Cannot extract 'pre' tag from webpage

Asked Dec 11 '17 at 21:10

Active Feb 02 '20 at 11:35

Viewed 240 times

I attempting to extract the all the span infomation contained in the 'pre' tag(ex. "span class="n">data") on 'https://www.kaggle.com/arthurtok/interactive-intro-to-dimensionality-reduction/notebook' using BeautifulSoup, but I can not get the information to show up. I keep getting "AttributeError: 'NoneType' object has no attribute 'contents'"

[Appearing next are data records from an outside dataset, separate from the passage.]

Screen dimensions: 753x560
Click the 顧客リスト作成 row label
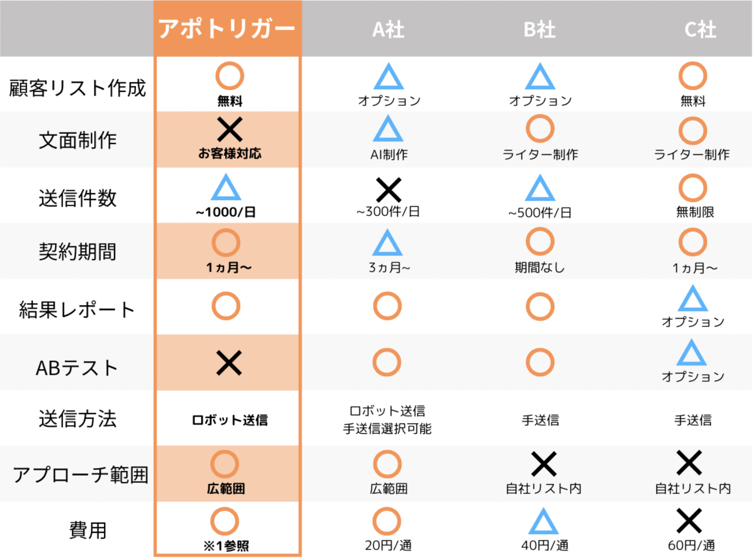(77, 88)
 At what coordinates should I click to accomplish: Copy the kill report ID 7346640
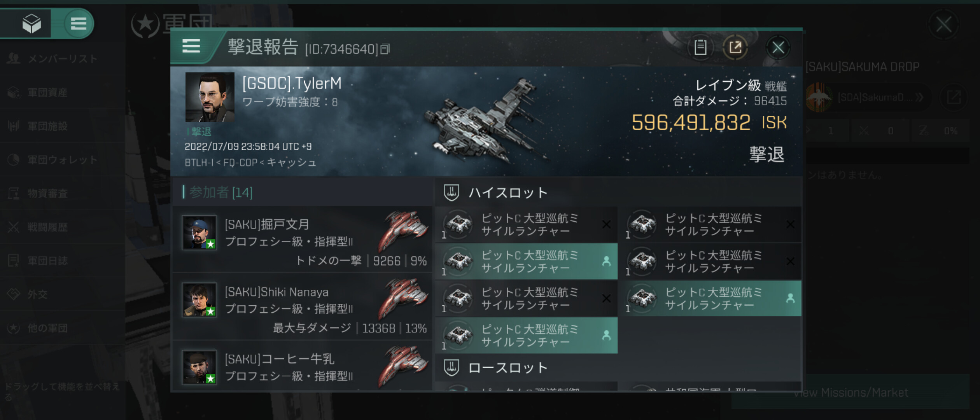385,49
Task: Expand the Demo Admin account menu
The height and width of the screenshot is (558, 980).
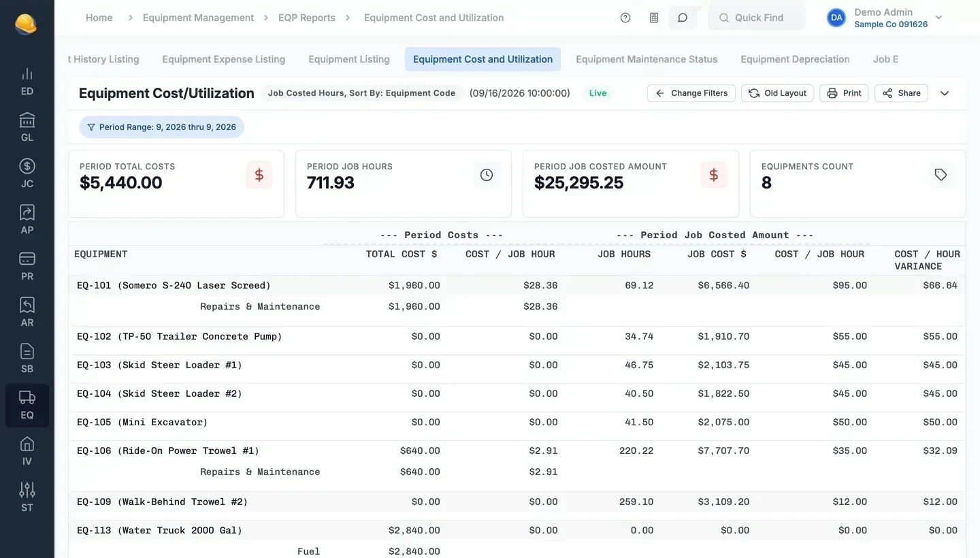Action: [x=885, y=18]
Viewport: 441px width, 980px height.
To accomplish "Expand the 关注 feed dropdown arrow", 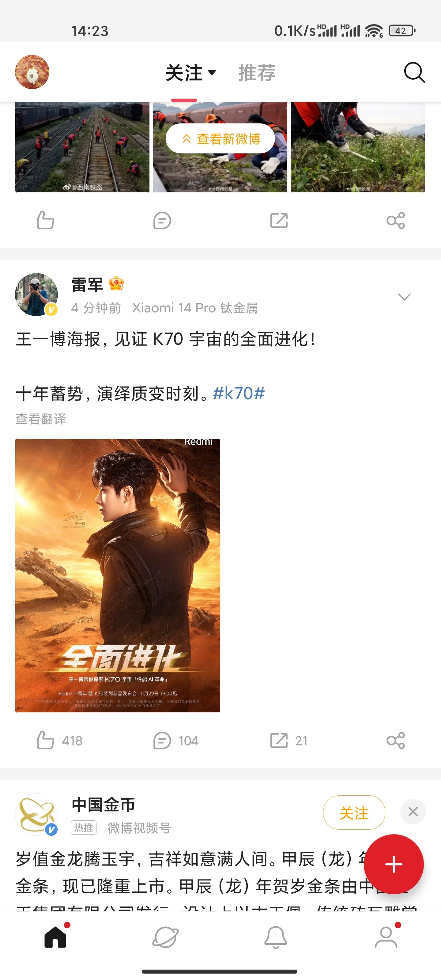I will [x=212, y=72].
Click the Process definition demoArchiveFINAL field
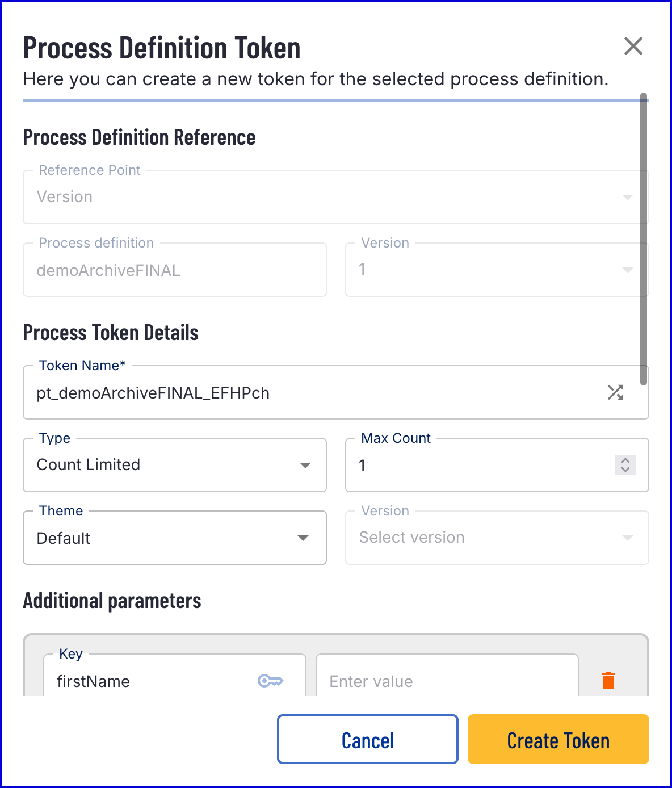The image size is (672, 788). point(175,270)
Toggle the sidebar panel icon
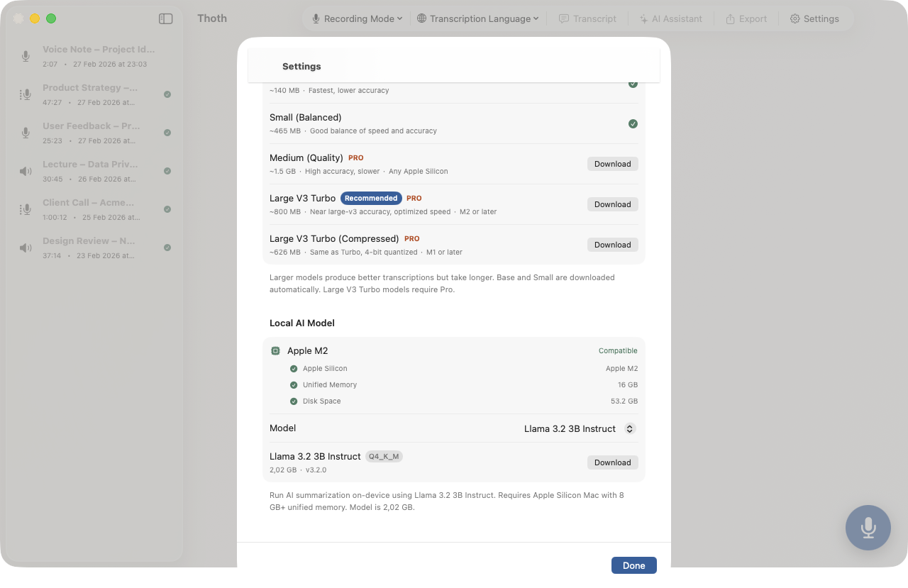This screenshot has width=908, height=588. [165, 19]
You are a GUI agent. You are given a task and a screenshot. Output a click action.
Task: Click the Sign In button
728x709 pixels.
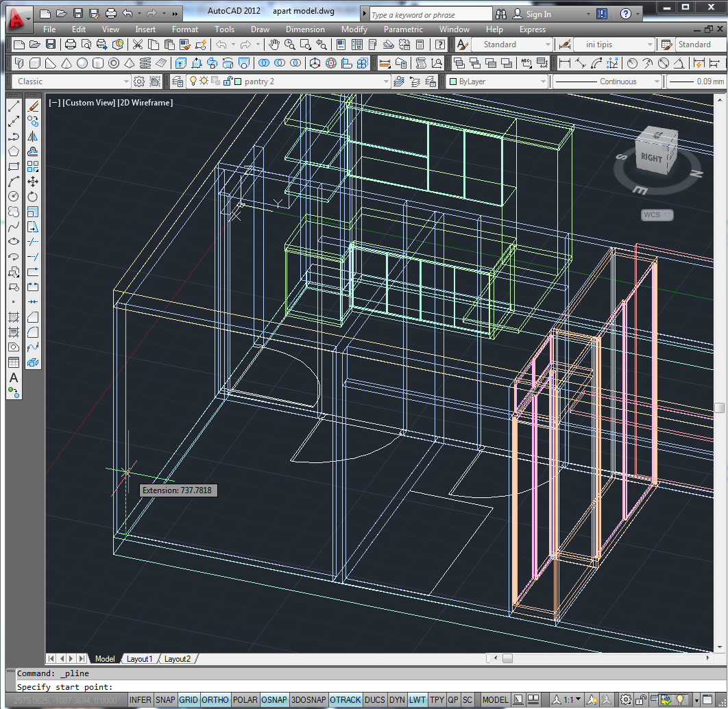coord(538,14)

Here is the code I am currently using:

import urllib.request
from bs4 import BeautifulSoup


url = 'https://www.kaggle.com/arthurtok/interactive-intro-to-dimensionality-reduction/notebook'
urlRead = urllib.request.urlopen(url).read()
soup = BeautifulSoup(urlRead, 'lxml')
prePrint = soup.find("pre").contents[0]
print(prePrint)

Am I reading the webpage incorrectly in urlRead or am I unable to extract the information using BeautifulSoup?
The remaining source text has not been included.